La grande strategia della Russia nel XXI secolo consiste nel diventare la suprema forza di “bilanciamento” nell’Afro-Eurasia grazie ad un’abile gestione diplomatica dei molteplici conflitti presenti nell’emisfero. La maggior difficoltà non sarà posta dalle guerre ibride degli Stati Uniti, ma dalla Russia stessa nel caso in cui i diplomatici e la comunità degli esperti russe non riusciranno a spiegare tale strategia alle masse.

La Russia sembra essere diventata uno degli argomenti preferiti di cui parlare, anche per coloro che nemmeno lontanamente nutrono alcun interesse verso politica internazionale; apparentemente, chiunque si è fatto un’opinione personale su quella che sarebbe la grande strategia russa. Coloro che sono inclini a credere ai maggiori mezzi d’informazione occidentali tendono a crede o che la Russia voglia conquistare manu militari il mondo o che sia solo una questione di poco tempo prima che la Russia, a causa di una cattiva gestione dei propri affari interni, collassi su se stessa. Inoltre, svariati seguaci dei mezzi d’informazione alternativi pensano erroneamente che la Russia si sia investita di una missione volta a salvare il mondo dall’unipolarismo a guida statunitense in tutte le sue varie manifestazioni e che Putin, gran maestro degli scacchi a cinque dimensioni, stia impeccabilmente riscuotendo un successo dopo l’altro. Tutte e tre queste posizioni non colgono la realtà fattuale della strategia generale russa, la quale può essere meglio riassunta come un tentativo di trasformarsi nella suprema forza “bilanciatrice” del XXI secolo nell’Afro-Eurasia grazie ad una abile gestione diplomatica dei conflitti nell’emisfero.

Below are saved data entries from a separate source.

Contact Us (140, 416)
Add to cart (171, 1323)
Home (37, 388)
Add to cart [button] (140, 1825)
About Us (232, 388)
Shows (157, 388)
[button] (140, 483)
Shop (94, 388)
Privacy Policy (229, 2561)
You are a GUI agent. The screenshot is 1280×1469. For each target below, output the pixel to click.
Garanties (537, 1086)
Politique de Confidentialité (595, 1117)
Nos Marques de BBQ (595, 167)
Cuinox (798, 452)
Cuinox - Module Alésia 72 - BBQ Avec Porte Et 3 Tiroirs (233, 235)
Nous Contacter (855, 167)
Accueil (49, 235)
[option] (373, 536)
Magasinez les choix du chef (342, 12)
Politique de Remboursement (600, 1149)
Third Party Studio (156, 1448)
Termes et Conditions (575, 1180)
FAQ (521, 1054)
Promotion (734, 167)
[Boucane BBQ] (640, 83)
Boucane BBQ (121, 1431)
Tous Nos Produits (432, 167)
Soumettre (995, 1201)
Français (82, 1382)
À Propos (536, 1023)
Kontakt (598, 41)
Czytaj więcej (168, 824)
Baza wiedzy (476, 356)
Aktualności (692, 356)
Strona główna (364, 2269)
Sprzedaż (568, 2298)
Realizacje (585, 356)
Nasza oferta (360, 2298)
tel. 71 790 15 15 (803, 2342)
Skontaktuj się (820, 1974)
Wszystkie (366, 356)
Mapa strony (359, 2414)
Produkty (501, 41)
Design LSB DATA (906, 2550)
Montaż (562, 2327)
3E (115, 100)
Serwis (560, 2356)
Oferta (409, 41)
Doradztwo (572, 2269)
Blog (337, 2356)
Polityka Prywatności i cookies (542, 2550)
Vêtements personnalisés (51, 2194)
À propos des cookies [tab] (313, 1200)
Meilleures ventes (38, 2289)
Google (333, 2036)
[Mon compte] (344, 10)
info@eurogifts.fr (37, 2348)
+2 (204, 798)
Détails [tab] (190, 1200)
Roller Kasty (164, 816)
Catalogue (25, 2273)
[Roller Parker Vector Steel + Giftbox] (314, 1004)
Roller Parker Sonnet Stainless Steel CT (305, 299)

Dalla “svolta Ummah” all’“anello d’oro”

Questo ambizioso piano ha le sue origini nella fazione “progressista” dello “Stato profondo” russo (burocrazie militari, di intelligence e diplomatiche), il quale ha coraggiosamente deciso di gettare via le catene sovietiche del passato storico e di avviare un avvicinamento rivoluzionario con attori non tradizionali, tra i quali Turchia, Arabia Saudita, Azerbaijan e Pakistan, in ciò che può essere impropriamente definito “svolta Ummah”. Nel post-Guerra Fredda i pionieri di tale svolta in politica estera hanno “riempito il vuoto (geografico)”, che i loro predecessori avevano lasciato incustodito dopo aver “chiuso” l’Eurasia, avvicinandosi con la Germania a ovest e la Cina a est, per cui è più che ragionevole ritenere che per la Russia sia arrivata l’ora guardare a sud, verso i Paesi a maggioranza musulmana che territorialmente si estendono su quella parte del confine euroasiatico. Nel mentre la Russia si adoperava in questo senso, la Cina ha svelato la propria visione globale della Nuova Via della Seta, la quale fornisce una base infrastrutturale per interconnettere insieme i nodi geopolitici del continente e per costruire le basi strutturali per l’emergente Ordine Mondiale Multipolare.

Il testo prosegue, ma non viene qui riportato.